PROBLEM DESCRIPTION:
Return, word for word, the lines of the listing below from the one with "社会责任报告 (372, 2411)" through the one with "集团党建 (403, 50)", and no other lines.

==== SOURCE RECORDS

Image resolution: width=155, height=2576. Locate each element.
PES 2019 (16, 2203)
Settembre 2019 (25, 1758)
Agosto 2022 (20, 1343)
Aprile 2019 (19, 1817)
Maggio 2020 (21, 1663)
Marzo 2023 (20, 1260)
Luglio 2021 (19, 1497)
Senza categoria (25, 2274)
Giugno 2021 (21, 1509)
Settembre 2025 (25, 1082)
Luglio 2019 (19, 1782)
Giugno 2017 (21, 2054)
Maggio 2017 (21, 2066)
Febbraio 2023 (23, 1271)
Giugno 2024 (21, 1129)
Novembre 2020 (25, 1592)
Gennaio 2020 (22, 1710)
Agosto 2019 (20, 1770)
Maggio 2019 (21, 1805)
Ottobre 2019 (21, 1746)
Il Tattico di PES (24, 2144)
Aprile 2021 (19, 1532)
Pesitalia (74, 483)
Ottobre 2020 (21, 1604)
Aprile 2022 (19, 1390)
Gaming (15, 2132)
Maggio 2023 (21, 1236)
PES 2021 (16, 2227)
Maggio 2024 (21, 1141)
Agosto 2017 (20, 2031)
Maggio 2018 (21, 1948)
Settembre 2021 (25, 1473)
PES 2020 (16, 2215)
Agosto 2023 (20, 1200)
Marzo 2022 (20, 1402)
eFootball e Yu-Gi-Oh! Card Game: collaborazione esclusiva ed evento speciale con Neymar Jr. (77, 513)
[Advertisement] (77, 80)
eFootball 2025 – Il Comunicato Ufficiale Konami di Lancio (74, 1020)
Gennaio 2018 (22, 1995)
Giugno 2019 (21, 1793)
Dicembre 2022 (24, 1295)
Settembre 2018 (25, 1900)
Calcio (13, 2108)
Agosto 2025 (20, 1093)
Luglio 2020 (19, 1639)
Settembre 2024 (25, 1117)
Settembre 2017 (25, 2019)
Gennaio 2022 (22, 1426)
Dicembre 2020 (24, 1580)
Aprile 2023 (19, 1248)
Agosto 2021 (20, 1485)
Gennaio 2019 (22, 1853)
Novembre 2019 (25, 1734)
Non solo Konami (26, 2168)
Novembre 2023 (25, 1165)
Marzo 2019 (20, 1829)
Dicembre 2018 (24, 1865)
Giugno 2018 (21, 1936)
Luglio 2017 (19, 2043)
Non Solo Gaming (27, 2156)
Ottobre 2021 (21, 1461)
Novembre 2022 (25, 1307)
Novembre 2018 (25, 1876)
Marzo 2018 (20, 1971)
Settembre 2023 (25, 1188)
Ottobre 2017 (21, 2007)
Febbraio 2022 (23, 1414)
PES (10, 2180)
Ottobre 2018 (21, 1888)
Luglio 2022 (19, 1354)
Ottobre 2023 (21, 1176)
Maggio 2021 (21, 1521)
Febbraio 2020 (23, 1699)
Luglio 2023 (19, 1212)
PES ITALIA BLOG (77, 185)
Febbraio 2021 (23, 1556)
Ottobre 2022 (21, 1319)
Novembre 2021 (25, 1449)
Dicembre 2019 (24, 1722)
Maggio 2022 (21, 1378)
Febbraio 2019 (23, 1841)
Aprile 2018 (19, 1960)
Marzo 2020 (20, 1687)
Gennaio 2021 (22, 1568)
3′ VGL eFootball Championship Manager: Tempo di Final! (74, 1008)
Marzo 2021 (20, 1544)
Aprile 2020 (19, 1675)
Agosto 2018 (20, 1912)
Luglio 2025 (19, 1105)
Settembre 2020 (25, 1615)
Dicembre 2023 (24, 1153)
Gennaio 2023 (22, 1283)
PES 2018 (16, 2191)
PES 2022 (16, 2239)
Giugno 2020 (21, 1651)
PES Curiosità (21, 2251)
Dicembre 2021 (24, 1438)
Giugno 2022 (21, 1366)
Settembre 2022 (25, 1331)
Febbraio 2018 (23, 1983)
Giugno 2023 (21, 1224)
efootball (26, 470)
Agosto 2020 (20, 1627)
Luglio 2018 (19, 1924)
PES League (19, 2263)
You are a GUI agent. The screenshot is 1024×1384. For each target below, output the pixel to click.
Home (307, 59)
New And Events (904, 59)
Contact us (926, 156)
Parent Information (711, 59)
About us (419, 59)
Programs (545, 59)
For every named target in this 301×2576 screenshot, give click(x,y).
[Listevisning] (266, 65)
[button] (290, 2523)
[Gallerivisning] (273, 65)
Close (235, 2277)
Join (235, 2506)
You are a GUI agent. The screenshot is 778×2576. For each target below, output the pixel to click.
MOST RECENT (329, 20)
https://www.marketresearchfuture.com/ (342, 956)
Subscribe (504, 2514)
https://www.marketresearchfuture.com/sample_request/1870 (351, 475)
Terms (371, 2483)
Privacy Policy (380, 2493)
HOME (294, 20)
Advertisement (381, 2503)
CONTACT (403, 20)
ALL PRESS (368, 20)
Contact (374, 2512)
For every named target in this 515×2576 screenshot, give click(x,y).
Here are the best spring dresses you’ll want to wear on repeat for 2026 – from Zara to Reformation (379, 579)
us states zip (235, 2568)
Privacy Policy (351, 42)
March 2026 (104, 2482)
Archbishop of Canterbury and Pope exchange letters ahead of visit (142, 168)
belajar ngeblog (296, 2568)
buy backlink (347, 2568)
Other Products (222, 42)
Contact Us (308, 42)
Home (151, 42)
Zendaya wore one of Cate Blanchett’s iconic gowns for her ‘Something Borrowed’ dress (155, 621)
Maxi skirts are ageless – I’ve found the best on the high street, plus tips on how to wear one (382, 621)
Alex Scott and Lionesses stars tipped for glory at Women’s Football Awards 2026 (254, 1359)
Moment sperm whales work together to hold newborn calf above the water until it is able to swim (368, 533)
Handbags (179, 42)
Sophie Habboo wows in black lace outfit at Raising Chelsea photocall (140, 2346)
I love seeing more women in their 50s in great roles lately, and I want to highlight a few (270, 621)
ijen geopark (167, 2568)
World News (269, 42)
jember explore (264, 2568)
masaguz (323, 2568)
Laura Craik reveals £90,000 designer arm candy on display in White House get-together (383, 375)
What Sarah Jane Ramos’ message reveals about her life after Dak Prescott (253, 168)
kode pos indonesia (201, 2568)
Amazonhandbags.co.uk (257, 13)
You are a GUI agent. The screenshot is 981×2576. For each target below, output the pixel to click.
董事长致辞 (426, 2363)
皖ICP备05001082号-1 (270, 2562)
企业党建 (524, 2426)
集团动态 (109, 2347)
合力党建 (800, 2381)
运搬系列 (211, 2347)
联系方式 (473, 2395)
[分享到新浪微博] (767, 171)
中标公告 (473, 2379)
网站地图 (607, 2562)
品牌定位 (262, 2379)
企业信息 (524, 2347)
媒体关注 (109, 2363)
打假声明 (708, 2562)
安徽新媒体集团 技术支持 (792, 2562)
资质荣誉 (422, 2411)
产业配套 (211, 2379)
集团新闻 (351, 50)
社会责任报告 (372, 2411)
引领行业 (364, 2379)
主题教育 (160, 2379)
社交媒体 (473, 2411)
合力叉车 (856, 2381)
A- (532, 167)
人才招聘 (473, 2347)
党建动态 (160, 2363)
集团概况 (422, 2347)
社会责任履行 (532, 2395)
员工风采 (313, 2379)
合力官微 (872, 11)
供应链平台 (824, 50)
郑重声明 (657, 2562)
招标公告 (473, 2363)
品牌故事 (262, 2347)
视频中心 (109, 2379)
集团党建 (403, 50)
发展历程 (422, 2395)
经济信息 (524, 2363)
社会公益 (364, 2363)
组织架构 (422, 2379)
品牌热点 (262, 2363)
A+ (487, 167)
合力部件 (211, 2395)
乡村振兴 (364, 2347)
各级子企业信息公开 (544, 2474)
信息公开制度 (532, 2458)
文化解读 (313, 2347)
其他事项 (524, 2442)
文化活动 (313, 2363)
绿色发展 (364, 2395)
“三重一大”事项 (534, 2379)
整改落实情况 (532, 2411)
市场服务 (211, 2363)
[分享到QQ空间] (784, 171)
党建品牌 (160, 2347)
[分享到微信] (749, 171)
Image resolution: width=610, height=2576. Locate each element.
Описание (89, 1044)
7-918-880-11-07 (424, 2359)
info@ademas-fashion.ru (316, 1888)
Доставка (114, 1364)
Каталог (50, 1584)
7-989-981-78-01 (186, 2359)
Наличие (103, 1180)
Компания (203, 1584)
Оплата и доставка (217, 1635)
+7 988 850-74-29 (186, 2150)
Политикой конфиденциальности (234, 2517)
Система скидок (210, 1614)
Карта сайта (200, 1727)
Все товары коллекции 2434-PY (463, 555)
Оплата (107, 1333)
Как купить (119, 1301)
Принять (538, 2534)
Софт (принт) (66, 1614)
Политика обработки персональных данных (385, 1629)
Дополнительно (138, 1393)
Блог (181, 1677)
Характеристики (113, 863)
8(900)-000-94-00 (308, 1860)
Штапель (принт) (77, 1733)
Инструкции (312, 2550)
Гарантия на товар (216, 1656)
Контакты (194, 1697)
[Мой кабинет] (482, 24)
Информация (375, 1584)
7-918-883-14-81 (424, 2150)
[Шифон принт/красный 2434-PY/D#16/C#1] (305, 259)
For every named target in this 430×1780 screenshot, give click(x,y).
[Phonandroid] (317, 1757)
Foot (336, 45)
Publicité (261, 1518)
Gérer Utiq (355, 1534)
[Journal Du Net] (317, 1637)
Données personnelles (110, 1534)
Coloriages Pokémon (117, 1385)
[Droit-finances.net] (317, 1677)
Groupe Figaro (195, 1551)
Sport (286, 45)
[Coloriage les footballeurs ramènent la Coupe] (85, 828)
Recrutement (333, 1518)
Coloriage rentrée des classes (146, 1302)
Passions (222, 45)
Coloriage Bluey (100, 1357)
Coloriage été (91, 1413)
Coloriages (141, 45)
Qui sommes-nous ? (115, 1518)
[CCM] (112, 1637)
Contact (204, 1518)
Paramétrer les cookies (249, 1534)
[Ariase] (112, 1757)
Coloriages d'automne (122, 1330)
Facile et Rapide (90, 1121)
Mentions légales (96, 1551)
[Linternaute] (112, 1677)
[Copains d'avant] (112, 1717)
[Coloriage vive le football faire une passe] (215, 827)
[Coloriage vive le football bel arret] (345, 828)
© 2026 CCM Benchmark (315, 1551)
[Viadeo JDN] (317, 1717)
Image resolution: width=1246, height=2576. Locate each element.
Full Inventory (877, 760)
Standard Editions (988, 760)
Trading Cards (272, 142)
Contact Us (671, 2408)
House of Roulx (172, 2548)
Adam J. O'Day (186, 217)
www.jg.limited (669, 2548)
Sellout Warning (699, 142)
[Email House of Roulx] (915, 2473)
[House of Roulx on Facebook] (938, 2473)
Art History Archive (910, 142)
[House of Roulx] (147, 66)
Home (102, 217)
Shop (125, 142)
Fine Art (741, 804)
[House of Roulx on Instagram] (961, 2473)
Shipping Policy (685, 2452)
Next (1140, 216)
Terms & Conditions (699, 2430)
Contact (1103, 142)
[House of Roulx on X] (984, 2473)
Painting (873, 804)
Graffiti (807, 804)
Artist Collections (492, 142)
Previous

========

RESULT FOR THIS TASK:
社会责任报告 (372, 2411)
引领行业 (364, 2379)
主题教育 (160, 2379)
社交媒体 (473, 2411)
合力叉车 (856, 2381)
A- (532, 167)
人才招聘 (473, 2347)
党建动态 (160, 2363)
集团概况 (422, 2347)
社会责任履行 (532, 2395)
员工风采 (313, 2379)
合力官微 (872, 11)
供应链平台 (824, 50)
郑重声明 (657, 2562)
招标公告 (473, 2363)
品牌故事 (262, 2347)
视频中心 (109, 2379)
集团党建 (403, 50)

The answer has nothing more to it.